### Extract to read

Re: [PATCH v5 1/5] sysfs: Add attribute info for /sys/devices/.../coredump_disabled

From: Greg Kroah-Hartman
Date: Fri Aug 12 2022 - 02:10:07 EST


On Thu, Aug 11, 2022 at 04:21:54PM -0700, Manish Mandlik wrote:
> On Wed, Aug 10, 2022 at 9:21 AM Greg Kroah-Hartman <
> gregkh@xxxxxxxxxxxxxxxxxxx> wrote:
>
> > On Wed, Aug 10, 2022 at 06:03:37PM +0200, Johannes Berg wrote:
> > > On Wed, 2022-08-10 at 09:00 -0700, Manish Mandlik wrote:
> > > > This patch adds the specification for
> > /sys/devices/.../coredump_disabled
> > > > attribute which allows the userspace to enable/disable devcoredump for
> > a
> > > > particular device and drivers can use it to enable/disable
> > functionality
> > > > accordingly. It is available when the CONFIG_DEV_COREDUMP is enabled
> > and
> > > > driver has implemented the .coredump() callback.
> > > >
> > >
> > > It would be nice to say _why_? What problem does this solve? You could
> > > just create the dump and discard it, instead, for example?
> >
> > Agreed, I do not understand the need for this at all.
> >
>
> The existing /sys/class/devcoredump/disabled (devcd) switch has two
> limitations - it disables dev_coredump for everyone who's using it;

Which is good and is the design of the thing.

> and
> drivers don't have visibility if devcd is disabled or not, so, the
> dev_coredump API simply lets drivers collect the coredump from a device but
> then later discards it if devcd is disabled.

Why would a driver care?

### Records shown
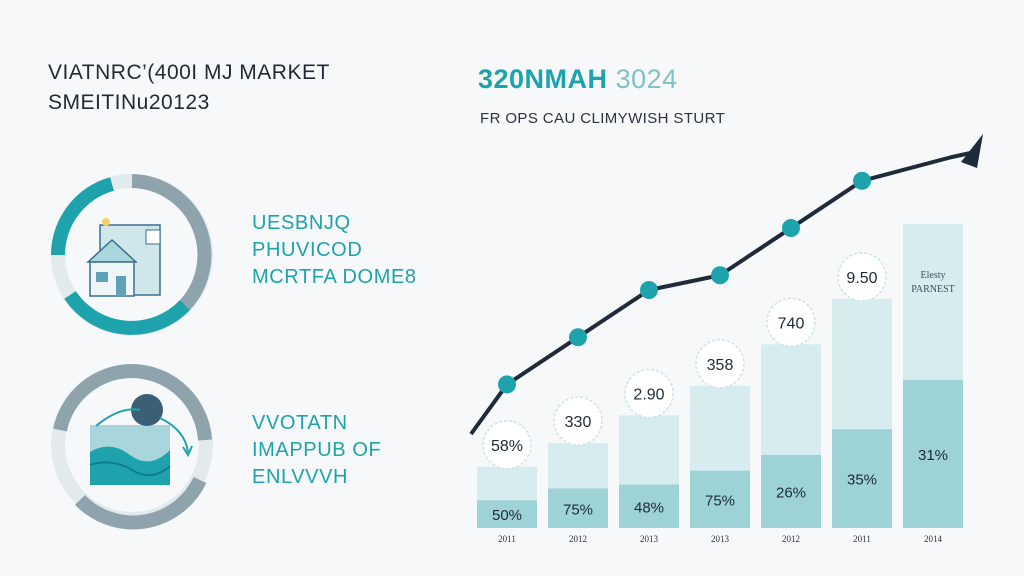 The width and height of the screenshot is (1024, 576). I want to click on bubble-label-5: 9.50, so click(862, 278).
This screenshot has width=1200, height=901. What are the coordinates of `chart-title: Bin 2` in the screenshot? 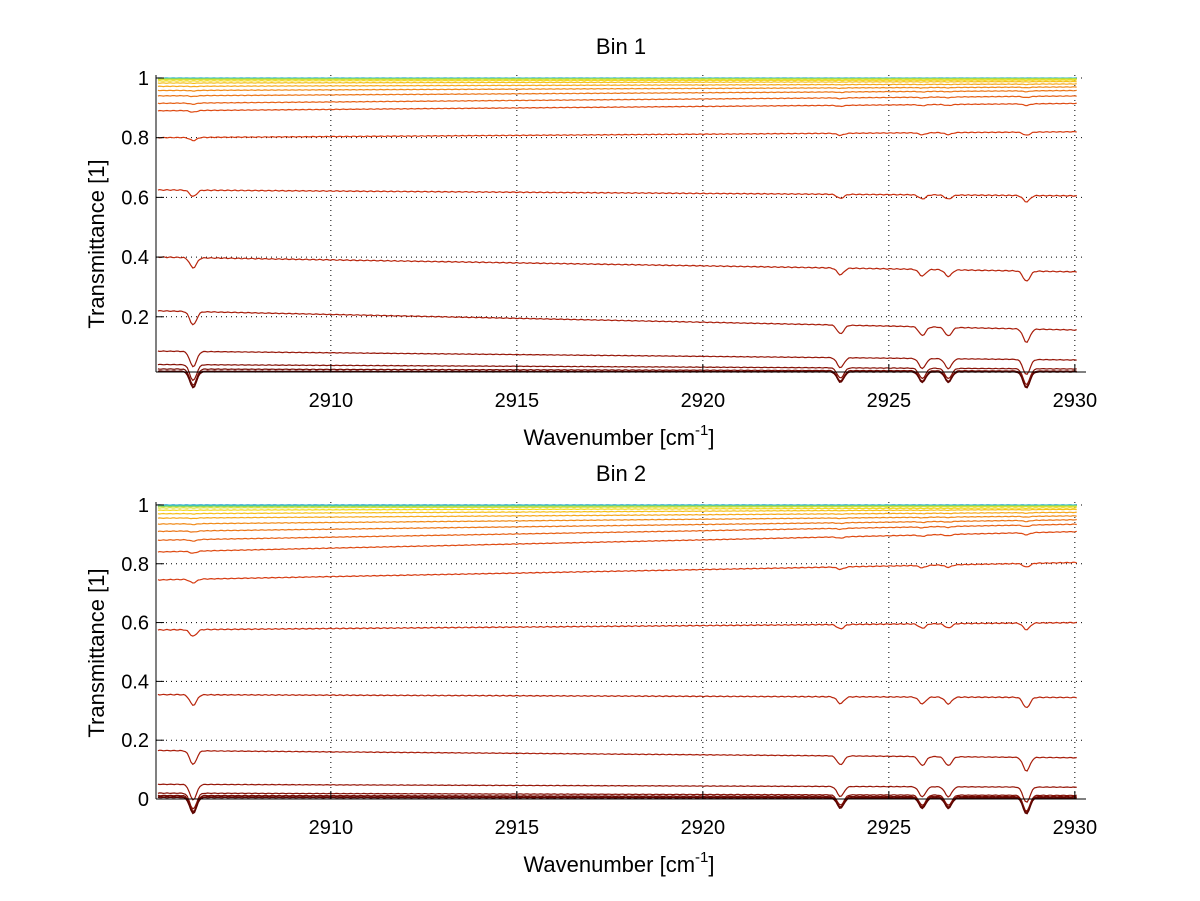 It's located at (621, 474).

--

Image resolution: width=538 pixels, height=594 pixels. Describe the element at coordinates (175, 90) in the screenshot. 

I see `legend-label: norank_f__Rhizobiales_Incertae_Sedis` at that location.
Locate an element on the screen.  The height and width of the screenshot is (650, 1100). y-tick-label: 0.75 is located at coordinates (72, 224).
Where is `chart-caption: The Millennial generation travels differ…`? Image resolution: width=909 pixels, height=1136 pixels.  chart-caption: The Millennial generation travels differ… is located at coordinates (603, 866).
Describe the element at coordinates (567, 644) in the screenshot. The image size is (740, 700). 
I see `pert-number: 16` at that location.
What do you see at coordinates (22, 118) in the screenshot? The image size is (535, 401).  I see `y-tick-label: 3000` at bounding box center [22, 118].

### Required tasks
A) In the coredump patch thread above, rewrite the paragraph starting "This patch adds the specification for" as a short bulleted list that keeps its main facts.
B) In the coredump patch thread, what does Johannes Berg suggest could be done instead of adding the new attribute?
C) Carry on the email thread about the coredump_disabled patch, starting right after its last line.

### List of answers
A)
- Adds the specification for the /sys/devices/.../coredump_disabled attribute.
- Lets userspace enable or disable devcoredump for a particular device.
- Drivers can use it to enable or disable functionality to match.
- Available only when CONFIG_DEV_COREDUMP is enabled and the driver has implemented the .coredump() callback.

B) Creating the dump and then discarding it.

C)
> Now that there are more subsystems using the base dev_coredump API, having
> a granular control will make it easier to selectively disable dev_coredump
> only for a particular device. For ChromeOS, this is useful to allow drivers
> to develop coredump functionality and deploy it without affecting other
> drivers with stable devcoredump implementations (example, we've had some
> devcoredumps that take 12s to run and we only want to enable it on test
> builds because it has lots of PII). The drivers can use this flag to
> refrain from collecting or triggering coredump when undesirable.

This feels odd. You have various out-of-tree drivers that take too long
when they crash to make a dump and it causes some unknown issue
elsewhere?

I don't really understand, sorry.

If you need something for development of a system, that's one thing, but
this feels like you are adding fine-grained tweaks that no one in a real
system would ever use.

What is broken with the current system of "on/off" that does not work
for you now? Why would a normal user only want to turn this on for one
driver and not another?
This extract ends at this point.